Anda mungkin jarang mendengar nama situs-situs tersebut. Coba cek situs-situs tersebut. Konten situs tersebut sangat serius untuk Anda, tapi bagi saya tak ubahnya seperti Facebook atau Twitter. Saya sering memberi saran untuk programmer junior di Stackoverflow. Saya sering berdiskusi tentang algoritme di CodeProject. Saya sering berdiskusi tentang metode-metode pengolahan citra dan experimental research di Researchgate. Social media engagement yang terarah membuat kita dikenal. Khairunnas ‘anfauhum linnas, kata baginda Nabi SAW. “Sebaik-baik manusia adalah orang yang bermanfaat untuk orang lain”. Prinsip dasar ini diadopsi oleh social media di atas, sehingga member dengan badge tertinggi adalah mereka yang banyak berkontribusi untuk membantu orang lain.

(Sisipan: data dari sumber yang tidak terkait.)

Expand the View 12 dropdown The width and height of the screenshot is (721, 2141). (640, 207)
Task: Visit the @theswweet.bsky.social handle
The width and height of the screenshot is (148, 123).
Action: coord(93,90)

The most precious one is the one who contributes most to society.
Percayakah Anda, dari beberapa software yang pernah saya kembangkan dan commercialized, salah satu di antaranya dibeli lisensinya oleh perusahaan Amerika hanya karena mereka menonton video demonya di Youtube? Saya pun tak pernah menyangka sebelumnya, tapi inilah kenyataannya. Dunia saat ini sungguh datar, di mana kita bisa saja membuat perusahaan tanpa harus terlebih dulu ribet mengurus ijin usahanya. Dunia sungguh datar, di mana kita bisa memiliki penghasilan hanya dengan terkoneksi internet. Saya sungguh merasakan manfaat belajar dari sebuah blog tentang video sains yang menarik. Saya merekomendasikan untuk Anda blog The Scientist Videographer. Kembali ke poin pertama (marketing), blog ini mengajarkan kepada kita bagaimana mengomunikasikan hasil penelitian melalui video. Video demo adalah salah satu media paling powerful yang bisa Anda gunakan untuk mempromosikan riset Anda.
Lima hal di atas adalah hal-hal yang sering (atau terkadang sengaja) kita lupakan. Tapi bagi saya, passion pada apa yang saya kerjakan tidak akan pernah memberikan kemanfaatan untuk diri saya sendiri secara nyata jika saya masih memelihara diskriminasi pada hal-hal penting yang sebenarnya mendukung passion saya. Ini bukan soal apakah kita ingin menjadi generalis atau spesialis. Ini adalah soal menjadi well–informed specialist. Jadilah spesialis, tapi jangan bodoh-bodoh amat soal bisnis, kehidupan sosial, dan berkomunikasi dengan masyarakat.